La quatrième économie de la zone euro devrait sortir de ses deux années de récession au troisième trimestre, avec une croissance attendue entre 0,1 et 0,2%.
Après avoir résisté en 2012 à la pression des marchés qui voulaient la voir demander son sauvetage, comme la Grèce et le Portugal avant elle, l'Espagne s'offre désormais le luxe d'améliorer ses prévisions économiques, tablant sur une croissance de 0,7% en 2014, contre 0,5% prévu auparavant, même si le PIB devrait encore baisser de 1,3% cette année.
Côté chômage, le principal point noir de l'économie espagnole avec un taux de 26,3%, les perspectives sont un peu meilleures, avec 26,6% fin 2013 (contre 27,1% attendu jusque-là) puis 25,9% en 2014 (26,7% auparavant).
"C'est le budget de la reprise économique", a assuré le ministre du Budget, Cristobal Montoro, tandis que son homologue aux Finances, Luis de Guindos, s'est voulu prudent : il s'agit d'"une reprise très faible, encore fragile, mais qui est là".
"L'année 2014 marque un point d'inflexion important par rapport à ce que nous vivions depuis 2008", année où la bulle immobilière espagnole a éclaté, en même temps que la crise financière internationale, a toutefois souligné Luis de Guindos.
Selon le ministre, le pays recommencera à créer de l'emploi au second semestre 2014.
"L'Espagne a retenu les leçons du passé.
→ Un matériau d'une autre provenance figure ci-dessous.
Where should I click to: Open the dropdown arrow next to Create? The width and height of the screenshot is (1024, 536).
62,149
Nous savons où nous allons : nous avons un plan, la détermination pour l'appliquer et une majorité qui nous appuie", avait affirmé jeudi à New York le chef du gouvernement, Mariano Rajoy, avant d'ajouter: "l'Espagne est de retour, et pour de bon".
Le laboratoire de l'Europe
Frappé par deux récessions en cinq ans, le pays est devenu le laboratoire en Europe pour expérimenter l'effet d'une rigueur extrême et de réformes tous azimuts (marché du travail, secteur bancaire, retraites) afin de redresser l'économie.
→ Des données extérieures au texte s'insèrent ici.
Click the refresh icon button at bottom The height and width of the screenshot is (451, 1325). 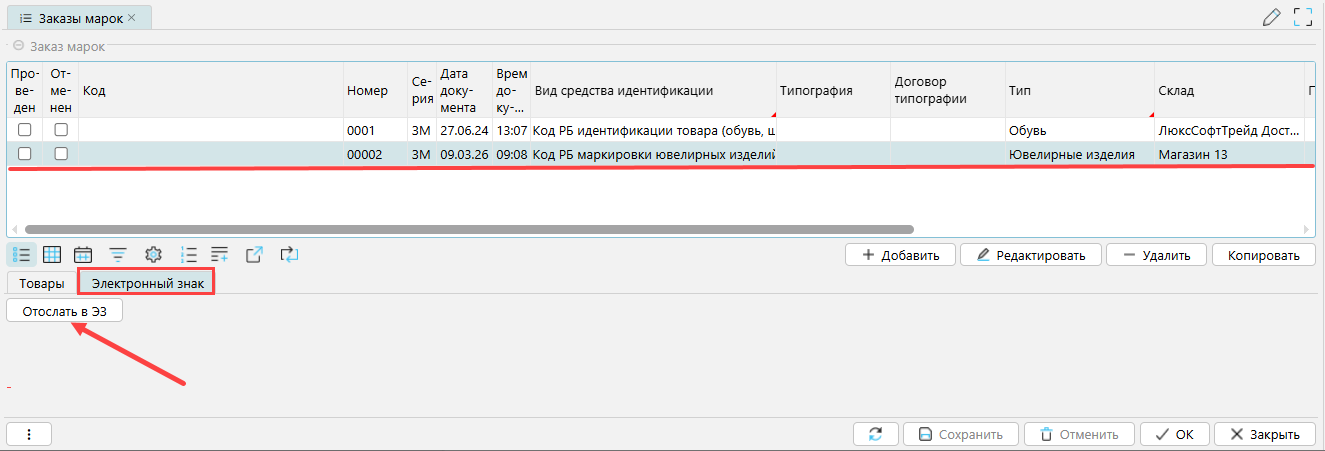pyautogui.click(x=875, y=434)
La potion, amère socialement avec 150 milliards d'économies programmées entre 2012 et 2014, semble porter ses fruits, mais le pays continue de se serrer la ceinture, pour ramener comme promis son déficit public à 6,5% du PIB en 2013 puis à 5,8% en 2014.
En 2014, les budgets des ministères sont ainsi réduits de 4,7% (BIEN 4,7%), même si les sommes allouées aux bourses, à la recherche et développement, à la culture et au logement augmentent.
Dans cette cure de rigueur, fonctionnaires et retraités sont les premiers mis à contribution et "perdront du pouvoir d'achat", a dénoncé le syndicat UGT dans un communiqué : ce budget "n'est pas celui de la reprise, mais de la continuité d'une politique économique qui insiste sur les coupes", a-t-il regretté.
Les 2,6 millions d'employés administratifs verront leur salaire gelé pour la quatrième année consécutive, une décision vivement critiquée par le syndicat CSI-F pour qui "le gouvernement prolonge la récession pour les employés publics" et affirme que les fonctionnaires ont déjà subi "plus de 30% de perte de pouvoir d'achat" depuis cinq ans.
Les plus de neuf millions de retraités espagnols seront eux aussi contraints, encore un peu plus, à la rigueur, avec la réforme approuvée vendredi. Leur pensions ne suivront plus le rythme de l'inflation.
Cette indexation était "la seule manière de garantir leur capacité d'achat", a rappelé UGT, qui a calculé qu'"au cours des dix prochaines années, selon des estimations prudentes, la réforme du gouvernement fera perdre aux retraités entre 20 et 28% de leur pouvoir d'achat".
"C'est une réforme inutile et malvenue", a estimé le syndicat CCOO, qui a, quant à lui, chiffré la perte de pouvoir d'achat entre 14,8% et 28,3% en quinze ans.
Le gouvernement assure au contraire que sa nouvelle méthode de calcul, selon une formule complexe incluant un "facteur de durabilité" du système, garantit mieux le pouvoir d'achat.
"Nous estimons une croissance des pensions l'an prochain supérieure à 4%", a assuré Cristobal Montoro.